* [Stored records]:
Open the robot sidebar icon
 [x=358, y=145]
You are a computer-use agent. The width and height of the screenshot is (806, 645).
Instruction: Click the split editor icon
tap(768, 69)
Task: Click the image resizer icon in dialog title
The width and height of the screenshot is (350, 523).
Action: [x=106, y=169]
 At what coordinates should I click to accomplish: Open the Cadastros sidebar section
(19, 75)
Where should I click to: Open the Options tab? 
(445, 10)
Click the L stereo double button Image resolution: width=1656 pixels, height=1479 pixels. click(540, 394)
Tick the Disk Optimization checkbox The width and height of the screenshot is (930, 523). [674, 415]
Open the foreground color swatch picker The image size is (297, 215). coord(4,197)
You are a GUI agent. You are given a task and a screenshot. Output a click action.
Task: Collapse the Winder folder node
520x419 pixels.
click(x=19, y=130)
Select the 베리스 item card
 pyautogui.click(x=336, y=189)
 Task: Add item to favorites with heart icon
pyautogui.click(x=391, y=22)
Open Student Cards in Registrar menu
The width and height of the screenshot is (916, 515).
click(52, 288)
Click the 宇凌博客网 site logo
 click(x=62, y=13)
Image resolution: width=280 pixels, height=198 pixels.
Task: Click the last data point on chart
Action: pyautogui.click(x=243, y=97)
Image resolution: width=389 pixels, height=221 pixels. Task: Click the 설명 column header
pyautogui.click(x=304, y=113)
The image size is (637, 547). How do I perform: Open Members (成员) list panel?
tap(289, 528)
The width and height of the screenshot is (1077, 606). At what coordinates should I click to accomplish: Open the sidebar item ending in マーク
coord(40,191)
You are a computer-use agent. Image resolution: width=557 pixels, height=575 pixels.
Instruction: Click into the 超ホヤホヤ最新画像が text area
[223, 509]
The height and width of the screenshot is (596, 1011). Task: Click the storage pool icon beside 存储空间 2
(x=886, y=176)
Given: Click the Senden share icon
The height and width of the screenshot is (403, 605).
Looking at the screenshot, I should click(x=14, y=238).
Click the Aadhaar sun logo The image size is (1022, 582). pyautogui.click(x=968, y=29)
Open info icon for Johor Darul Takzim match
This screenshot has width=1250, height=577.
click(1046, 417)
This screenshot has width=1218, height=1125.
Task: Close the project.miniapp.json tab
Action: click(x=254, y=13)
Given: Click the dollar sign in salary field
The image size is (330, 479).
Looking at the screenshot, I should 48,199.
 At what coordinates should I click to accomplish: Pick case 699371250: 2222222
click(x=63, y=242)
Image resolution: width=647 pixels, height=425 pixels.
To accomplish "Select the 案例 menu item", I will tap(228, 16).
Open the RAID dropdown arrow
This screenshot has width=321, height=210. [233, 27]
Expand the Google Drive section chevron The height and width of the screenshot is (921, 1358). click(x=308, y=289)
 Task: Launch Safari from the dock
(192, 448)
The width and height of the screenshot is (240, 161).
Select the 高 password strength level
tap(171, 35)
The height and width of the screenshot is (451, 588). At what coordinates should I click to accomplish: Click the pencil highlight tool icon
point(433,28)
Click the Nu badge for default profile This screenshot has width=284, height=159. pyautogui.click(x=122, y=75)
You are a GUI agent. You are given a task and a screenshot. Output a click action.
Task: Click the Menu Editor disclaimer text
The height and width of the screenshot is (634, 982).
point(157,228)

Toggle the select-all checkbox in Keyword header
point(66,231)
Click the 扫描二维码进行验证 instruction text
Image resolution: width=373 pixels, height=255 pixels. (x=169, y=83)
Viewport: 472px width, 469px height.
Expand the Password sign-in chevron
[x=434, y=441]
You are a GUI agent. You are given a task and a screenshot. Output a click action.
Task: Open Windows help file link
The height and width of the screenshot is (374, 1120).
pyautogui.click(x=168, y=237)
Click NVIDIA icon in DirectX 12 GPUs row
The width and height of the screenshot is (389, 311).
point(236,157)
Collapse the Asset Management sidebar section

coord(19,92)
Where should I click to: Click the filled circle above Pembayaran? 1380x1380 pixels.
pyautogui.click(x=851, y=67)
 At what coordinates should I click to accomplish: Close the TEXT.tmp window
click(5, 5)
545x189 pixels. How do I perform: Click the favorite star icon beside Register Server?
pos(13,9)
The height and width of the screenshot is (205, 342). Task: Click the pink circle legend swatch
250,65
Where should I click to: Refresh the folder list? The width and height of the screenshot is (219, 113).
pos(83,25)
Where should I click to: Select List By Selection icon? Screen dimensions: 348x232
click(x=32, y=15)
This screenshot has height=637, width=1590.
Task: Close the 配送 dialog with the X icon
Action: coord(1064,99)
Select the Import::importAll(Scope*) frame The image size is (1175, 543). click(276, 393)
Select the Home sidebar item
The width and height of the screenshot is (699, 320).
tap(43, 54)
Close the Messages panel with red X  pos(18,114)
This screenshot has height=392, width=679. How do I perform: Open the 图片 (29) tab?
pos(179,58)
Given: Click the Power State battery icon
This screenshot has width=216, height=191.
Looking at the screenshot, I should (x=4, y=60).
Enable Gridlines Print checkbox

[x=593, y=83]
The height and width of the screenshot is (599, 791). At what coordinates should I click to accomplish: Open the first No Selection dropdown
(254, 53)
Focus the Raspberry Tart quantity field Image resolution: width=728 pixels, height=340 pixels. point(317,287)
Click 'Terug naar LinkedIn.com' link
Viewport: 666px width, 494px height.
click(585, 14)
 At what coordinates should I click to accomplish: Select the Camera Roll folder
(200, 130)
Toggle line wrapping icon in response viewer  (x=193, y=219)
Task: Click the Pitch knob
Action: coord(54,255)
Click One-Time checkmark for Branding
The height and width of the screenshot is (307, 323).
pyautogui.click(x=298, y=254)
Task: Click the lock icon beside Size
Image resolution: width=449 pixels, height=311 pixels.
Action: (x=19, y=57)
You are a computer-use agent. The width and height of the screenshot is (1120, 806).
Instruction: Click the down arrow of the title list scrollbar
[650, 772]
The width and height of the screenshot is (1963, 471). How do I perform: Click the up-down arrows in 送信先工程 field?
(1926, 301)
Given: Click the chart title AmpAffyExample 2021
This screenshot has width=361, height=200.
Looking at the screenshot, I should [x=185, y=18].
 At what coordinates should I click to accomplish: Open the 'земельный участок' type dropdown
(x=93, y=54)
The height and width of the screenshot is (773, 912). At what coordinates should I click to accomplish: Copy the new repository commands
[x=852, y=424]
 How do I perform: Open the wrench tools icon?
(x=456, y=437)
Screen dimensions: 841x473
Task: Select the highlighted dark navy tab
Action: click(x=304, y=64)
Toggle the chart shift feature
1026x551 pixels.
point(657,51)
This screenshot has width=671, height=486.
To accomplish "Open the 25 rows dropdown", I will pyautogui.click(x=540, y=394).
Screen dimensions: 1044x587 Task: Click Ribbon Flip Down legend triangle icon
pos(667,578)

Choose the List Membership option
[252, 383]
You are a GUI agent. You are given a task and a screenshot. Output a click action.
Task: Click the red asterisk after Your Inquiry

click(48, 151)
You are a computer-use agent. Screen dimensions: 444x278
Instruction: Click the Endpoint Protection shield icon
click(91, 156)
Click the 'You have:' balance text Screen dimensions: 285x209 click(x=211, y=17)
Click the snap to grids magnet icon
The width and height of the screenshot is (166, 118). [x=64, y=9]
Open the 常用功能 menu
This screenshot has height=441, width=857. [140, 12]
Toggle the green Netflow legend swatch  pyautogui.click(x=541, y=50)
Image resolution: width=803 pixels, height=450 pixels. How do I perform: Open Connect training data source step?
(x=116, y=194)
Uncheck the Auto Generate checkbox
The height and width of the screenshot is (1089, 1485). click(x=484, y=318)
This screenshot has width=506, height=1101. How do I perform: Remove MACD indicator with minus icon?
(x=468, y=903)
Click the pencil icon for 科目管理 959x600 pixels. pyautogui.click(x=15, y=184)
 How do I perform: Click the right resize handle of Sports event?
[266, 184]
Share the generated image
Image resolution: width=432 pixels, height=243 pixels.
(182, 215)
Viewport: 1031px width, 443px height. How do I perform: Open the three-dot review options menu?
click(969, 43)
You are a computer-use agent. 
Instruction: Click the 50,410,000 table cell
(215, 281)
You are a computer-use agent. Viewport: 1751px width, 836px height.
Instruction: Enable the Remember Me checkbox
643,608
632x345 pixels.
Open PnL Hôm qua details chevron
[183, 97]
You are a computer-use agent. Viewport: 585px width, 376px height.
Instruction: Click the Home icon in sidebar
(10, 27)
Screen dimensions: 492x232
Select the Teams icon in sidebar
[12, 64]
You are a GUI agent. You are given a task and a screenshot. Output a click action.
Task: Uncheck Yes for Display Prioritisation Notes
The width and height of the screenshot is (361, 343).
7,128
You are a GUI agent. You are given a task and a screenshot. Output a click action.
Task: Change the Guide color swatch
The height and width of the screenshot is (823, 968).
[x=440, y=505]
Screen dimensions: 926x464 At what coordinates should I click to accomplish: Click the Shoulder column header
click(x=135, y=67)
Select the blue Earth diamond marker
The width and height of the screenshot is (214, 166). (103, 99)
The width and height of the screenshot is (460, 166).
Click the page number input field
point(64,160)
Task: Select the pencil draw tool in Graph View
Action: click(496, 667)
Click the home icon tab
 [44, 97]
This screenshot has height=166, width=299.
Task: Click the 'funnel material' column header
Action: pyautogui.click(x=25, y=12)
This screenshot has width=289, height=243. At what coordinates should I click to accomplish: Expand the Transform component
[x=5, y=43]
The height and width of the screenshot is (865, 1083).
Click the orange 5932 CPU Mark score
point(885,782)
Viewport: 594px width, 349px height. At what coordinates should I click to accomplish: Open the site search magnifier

* [What the task asks]:
Switch "chart title" to "chart heading" in the entries between the lines holding "Given: Click the chart" and "(x=93, y=54)", inclusive, and give those lines again with nothing else changed.

* [Result for this exercise]:
Given: Click the chart heading AmpAffyExample 2021
This screenshot has width=361, height=200.
Looking at the screenshot, I should [x=185, y=18].
 At what coordinates should I click to accomplish: Open the 'земельный участок' type dropdown
(x=93, y=54)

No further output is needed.